* [SELECTED EXCERPT]:
——————————

A logical impossibility implies a contradiction. Thus, a square-circle, is a logical impossibility. Or, a married bachelor.
 
jack phil
 
Reply Sat 24 Apr, 2010 10:23 pm
@TuringEquivalent,
Tiger Woods is a married bachelor.

A logic that excludes the possibility of humor doesn't represent reality.
 
kennethamy
 
Reply Sat 24 Apr, 2010 10:29 pm
@jack phil,
jack;156224 wrote:
Tiger Woods is a married bachelor.

A logic that excludes the possibility of humor doesn't represent reality.


You know that is not what is meant.
 
Fil Albuquerque
 
Reply Sun 25 Apr, 2010 12:09 am
@kennethamy,
Describing the specifics, of HOW Ontology aims at what WHAT, may be in fact fallible, this, even if Being is not but what it is...

...and that of course, is an epistemic problem just as anything else.

——————————

* [AIM A]: Summarize the forum thread in two sentences.
* [AIM B]: Output the forum thread from "Reply Sat 24 Apr, 2010 10:29" up to and including "what is meant.".
The items after the forum thread come from a different source.

——————————

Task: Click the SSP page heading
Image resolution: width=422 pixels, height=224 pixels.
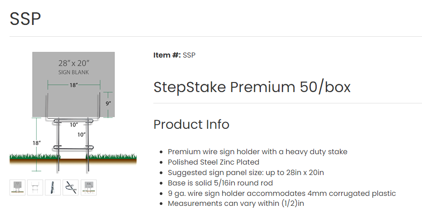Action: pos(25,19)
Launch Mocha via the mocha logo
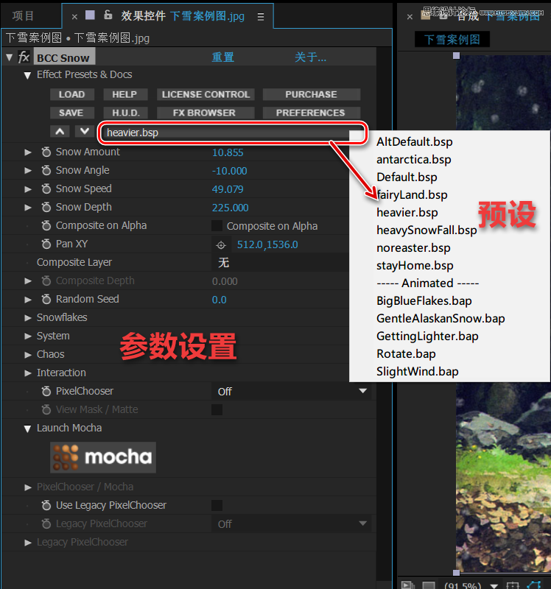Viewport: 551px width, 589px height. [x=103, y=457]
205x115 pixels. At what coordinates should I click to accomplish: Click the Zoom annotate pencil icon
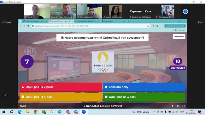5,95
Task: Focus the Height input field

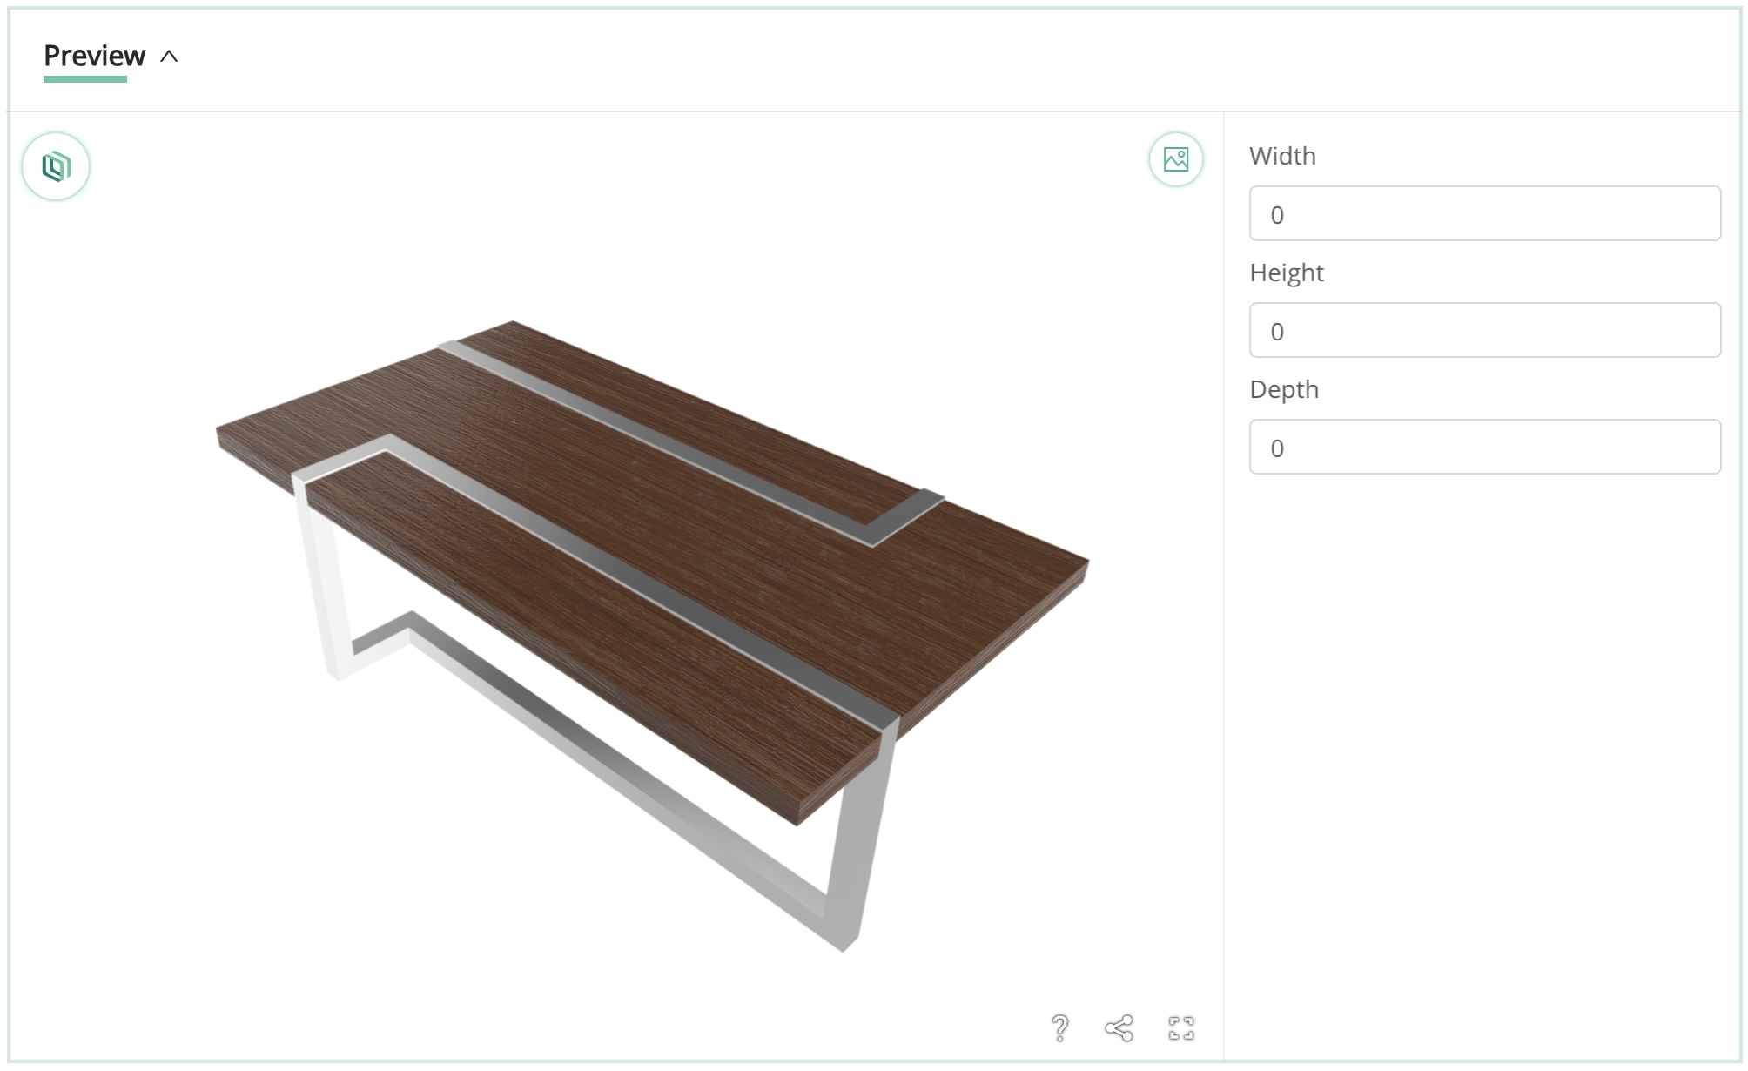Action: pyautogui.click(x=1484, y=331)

——————————

* [SOLUTION A]: The forum thread opens by stating that a logical impossibility implies a contradiction and gives a square circle and a married bachelor as cases. In reply, jack phil says that Tiger Woods is a married bachelor and that a logic excluding humor doesn't represent reality, and kennethamy answers that this is not what is meant.

* [SOLUTION B]:
Reply Sat 24 Apr, 2010 10:29 pm
@jack phil,
jack;156224 wrote:
Tiger Woods is a married bachelor.

A logic that excludes the possibility of humor doesn't represent reality.


You know that is not what is meant.